Activision Blizzard CEO Bobby Kotick is voluntarily taking a pay cut, but not only that, his annual target bonus is also being halved. Kotick will also stick around for two more years as the company CEO, at least until March 31, 2023.
It’s been no secret that Kotick is an overpaid executive, even his investors think he gets paid way more than that he should. A recent filing shows that he will take the 50% paycut to meet company targets — roughly $875,000 US, down from his annual $1,750,000 US, and “a potential reduction of $1,750,000″ to his annual bonus.

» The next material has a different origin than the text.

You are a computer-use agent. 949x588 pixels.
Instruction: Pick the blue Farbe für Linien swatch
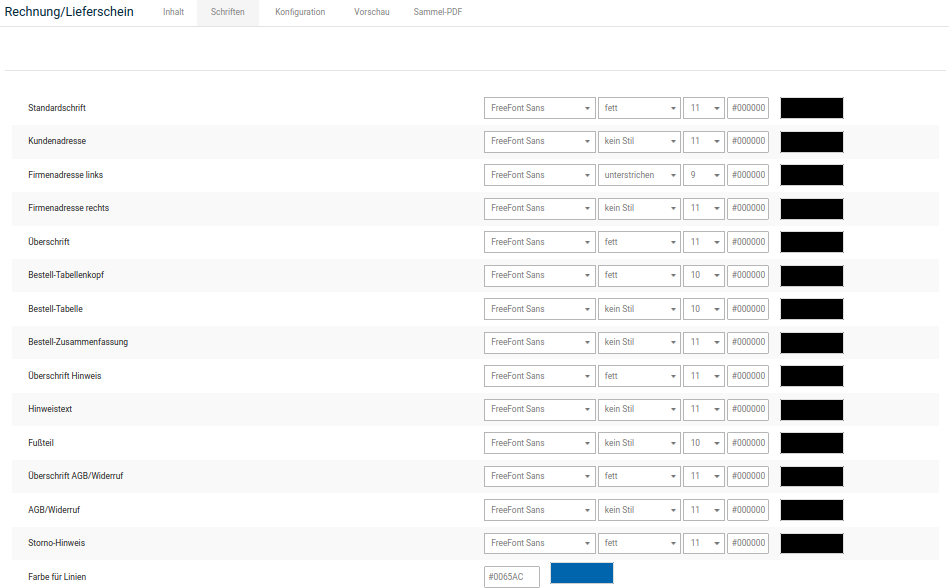pos(581,573)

But, because of how Bobby Kotick negotiated his contract, he is still eligbile to earn upwards of 200% of the reduced salary base, based on several factors. One thing to note is how things have gone under Kotick’s leadership, and “market capitalization has increased from less than $10 million to over $70 billion dollars.” In perspective, that’s an increase of 8000% since he took over.
“The Board worked with the Company and has established a pay program for the CEO that reflects shareholder feedback, incorporates market best practices, and continues to directly connect pay to performance,” the filing states.
With several rounds of layoffs at Activision Blizzard coming as the company reported high revenue, the company has come under fire, with criticism from CtW Investment Group aimed at Kotick and how he has handled the layoffs of his former staff. A report from CtW even states that an employee at Activision Blizzard marks less than 1/3 of 1% of the CEO’s earnings.”
Speaking to GamesBeat’s Dean Takahash yesterday during the GamesBest Summit, Kotick said “the company has lots of hiring to do, with maybe 2,500 or so openings. His main focus is thinking about how to get continuous access to the best talent, how to retain that talent, motivate that talent, develop that talent, and reward the talent.”
And “Over the next three years, I think that you’ll see the company will be very challenged to hire the thousands of additional people that we will need to just meet our production schedules and production plans that we have in place today.” said Kotick.